Good question! First of all, she keeps going because Sam is smart and she has pride and it gets her hackles up when people – Krista, Police Chief McCauley, even Jason – don’t seem to be taking her well-founded concerns about Estelle’s death seriously. But also, I think, that Sam feels that murder – no matter how unpleasant the victim -- is quite simply wrong.
Plus, Sam is nosy!
What is gunk-holing?
I’m not even sure gunk-holing is a real word, but it’s what my friends and I used to call exploring the little gunky tidal ponds (i.e. gunk holes) in the marshes around Pleasant Bay.
What did it cost Jason to be a Harbormaster?
It cost him his relationship with his fisherman father, who is no longer in Jason’s life after moving to Maine, “where there are still fish to be caught.” When Sam says she’s sorry to hear that, Jason responds stoically, “Not a problem. This way I can’t be a disappointment to him. Unlike my father, I happen to believe the overfishing theory … and all the other ways we’re not being the stewards of the land and the water that we ought to be.” But Sam knows it is a problem, and it hurts her to see Jason hurting.

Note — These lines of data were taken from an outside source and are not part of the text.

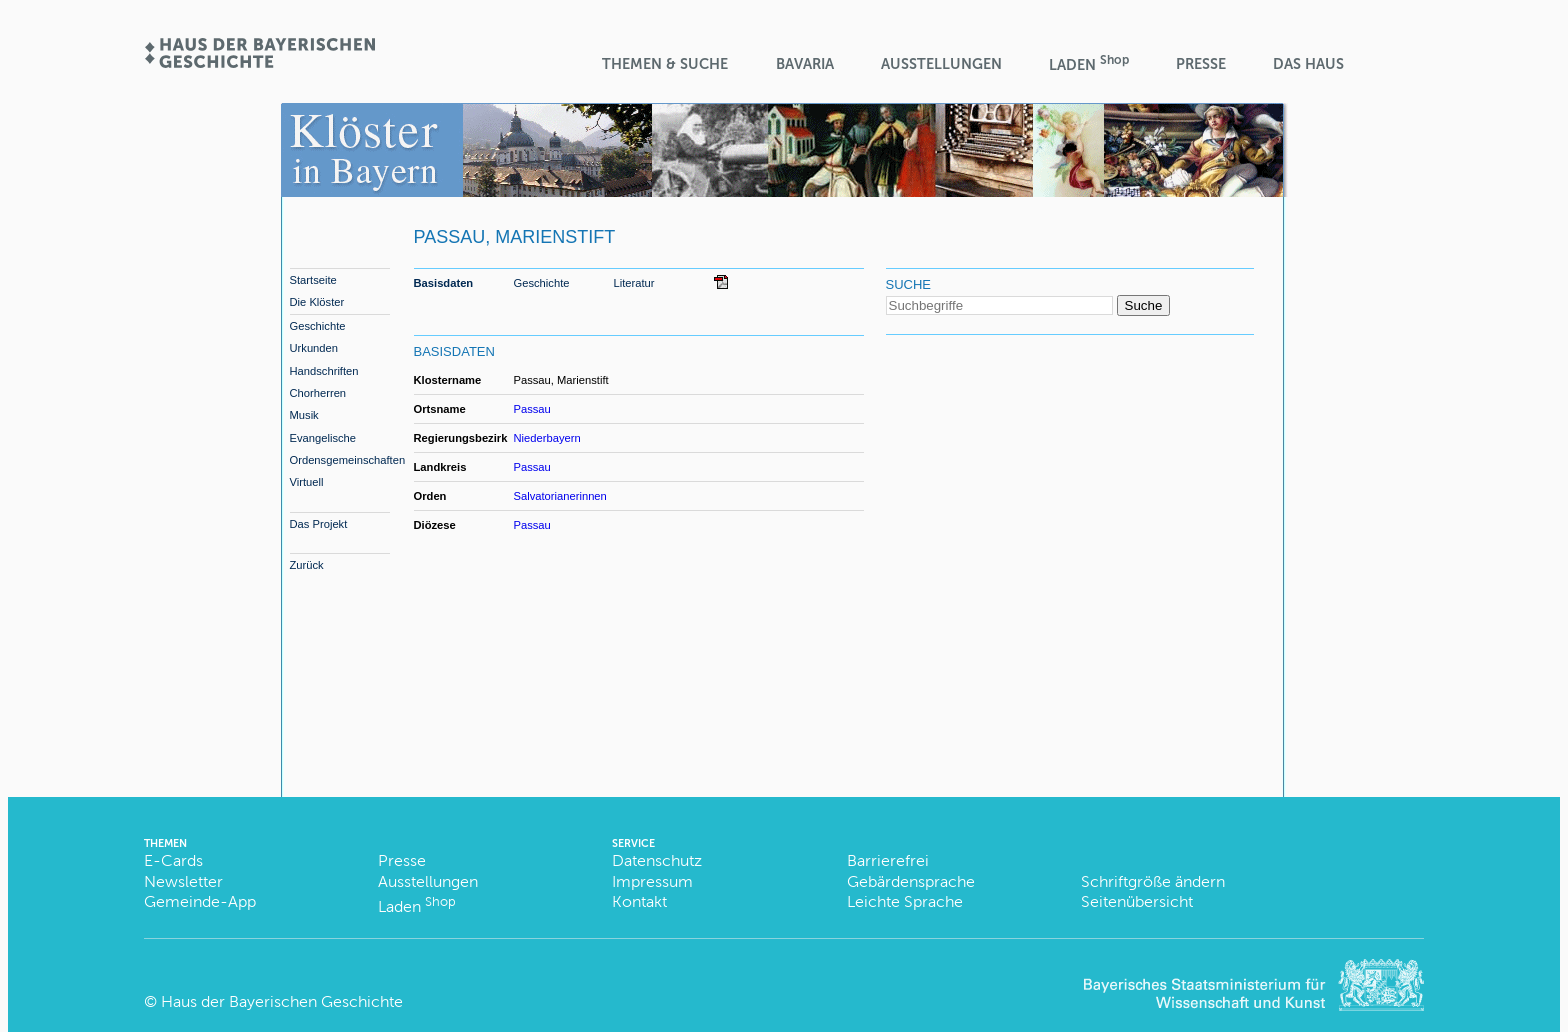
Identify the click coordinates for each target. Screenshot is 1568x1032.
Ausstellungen (941, 64)
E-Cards (173, 860)
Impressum (652, 881)
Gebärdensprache (911, 881)
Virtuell (307, 482)
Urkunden (314, 348)
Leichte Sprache (905, 901)
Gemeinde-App (200, 901)
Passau (532, 409)
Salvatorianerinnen (560, 496)
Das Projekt (319, 524)
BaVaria (805, 64)
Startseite (313, 280)
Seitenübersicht (1137, 901)
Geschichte (318, 326)
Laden (1089, 63)
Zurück (307, 565)
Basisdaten (444, 283)
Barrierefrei (888, 860)
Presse (1201, 64)
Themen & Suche (665, 64)
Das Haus (1308, 64)
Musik (304, 415)
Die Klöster (317, 302)
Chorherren (318, 393)
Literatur (634, 283)
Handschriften (324, 371)
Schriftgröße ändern (1153, 881)
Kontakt (639, 901)
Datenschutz (657, 860)
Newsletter (183, 881)
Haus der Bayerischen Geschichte (282, 1001)
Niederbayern (547, 438)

Are there farms on Cape Cod? Does the soil have enough nutrients?
Despite a century-long downward trend for farms on the Cape, there has been a renaissance for today’s farmers, who are responding very successfully to a healthy demand for local food, especially that grown organically.
The Cape actually has the advantage of a longer growing season than that of many other New England regions because the surrounding ocean warms things up earlier in the summer and makes its winters generally mild enough to grow cold-weather crops under plastic quanset huts. Though it’s true that the Cape’s land is very sandy, the soil of old, established farms is quite good for growing vegetables, with 10-12 inches of loamy top soil created by decades of decomposing plant material.
What’s next for Sam and her Fair Harbor gang?
The rest of the gang will be doing their bit, of course – Helene offering her usual no-nonsense response to Sam’s nonsense, Miles making Sam laugh and trying keep Aunt Ida’s house from falling down, Jillian making up for Sam’s lack of baking prowess, and Jason still causing Sam to go weak at the knees.
Diogi, of course, understands that the series is all about him and will be taking his usual starring role.
So enjoyed our conversation! Thanks for having me on Writers Who Kill!
Congrats on your release!
Some of my short stories are set in a thinly-disguised Chatham, called "Beach Haven". I spent summer vacations at my grandparents' Forest Beach cottage in South Chatham, and worked in a Chatham seafood restaurant during college summers (the long-gone Captain's Table).
Looking forward to identifying all the Chatham elements of your story. Have you read Douglas Kiker's Murder on Clam Pond (a thinly disguised Oyster Pond)? Kiker had his own bench on Main Street in front of St. Christopher's, where he watched the world go by. He wrote three Chatham mysteries.
Delightful interview. I’m looking forward to meeting Sam, all six feet of her!
Sounds like a wonderful story!!
I too have fond memories of the Cape. My sister lived in Brewster, and I loved visiting her there. I'm looking forward to revisiting the area in your book.
Great interview. And her book makes me want to visit the cape!
Sounds like a wonderful series. I love Wellfleet—visited it many times.
Congratulations on your series, Amy! I adore the Cape and now I can't wait to get back there!
A very enjoyable read. Very character driven. Thanks for the interview Amy and much success on the series.
This sounds wonderful, Amy. Thanks for visiting WWK. Wishing you many sales and happy readers!